Acquisition Part 3 - The Price
This is the third in my series about acquistions focused specifically at SME tech sector business founders and owners. In the last two posts we discussed the process of selling a business and the people that need to be involved. In this one we get to the nitty-gritty of the price.
First a couple of definitions to set our context.
When you sell you business it is frequently to a larger competitor or to a Private Equity company. We call the former a ‘strategic’ and the latter either ‘PE’ or ‘Investor’. In either case these sales, or transactions, are labeled as ‘private’. If your company were listed on a stock exchange then any acquistion deal would be ‘public’ and we’d all know the details of the sale, because most of the deals we’re talking about here are private the details are most often kept secret and only the buy and sell side and their advisory team will know them.
This poses us a problem when we’re looking at valuations becuase, if all the similar deals that are going on in the world are private, then how do we compare our company to other companies out there?
The world of company valuations is not a science because we can’t get to a single, definitive, answer. But nor is it an art, because the process of valuation is not different each time, there are guides and principles that we can follow. I like the description by Aswath Damodaran that it’s more of a Craft.
This craft lives at the intersection of three circles on a pie chart.

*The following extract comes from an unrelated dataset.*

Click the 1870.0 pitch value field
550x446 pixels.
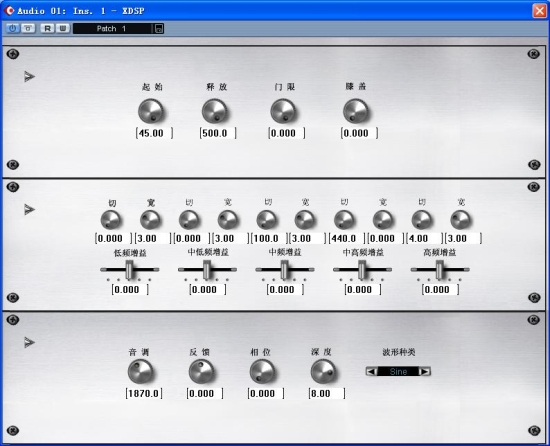(x=144, y=393)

The finances of the company (which is the closest we get to a science), the desirability of the marketplace (is the company indemand) and the ‘synergy’ with the acquiring company (is this a good ‘fit’ for both buyer and seller?)
OK, with that context in place, let’s look at four aspects we should understand and consider for valuation.

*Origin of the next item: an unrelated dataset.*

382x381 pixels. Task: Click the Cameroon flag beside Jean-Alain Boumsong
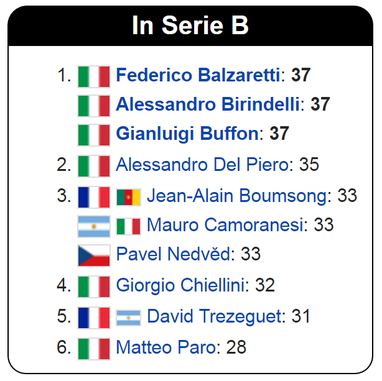coord(128,197)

Discounted Cash Flow (DCF)
The modelling of a DCF is actually a pretty simple and logical process. Money, as we all know right now, won’t buy you as much in a years time as it will today - this is the discounted part. And when you buy a company it will make a profit each year - this is the cash flow part. So we estimate the growth of the company profits, calculate the cash it will flow, discount this cash for the years in the future, and add it up over five years, you have the value according to the DCF model.
Multiples of Revenue or EBITDA
This is what most folks talk about when they discuss tech company valuations. ‘What multiple did you get!?’ will ring out across All Bar One on a Thursday evening in Shortditch. Multiples are more marketplace led than the DCF model. If the M&A industry knows that companies that make machine learning products are selling for 26x EBITDA and there are only three of them in London then no-one gives a hoot about your discounted cash flow, there is a market scarcity that will drive up the price.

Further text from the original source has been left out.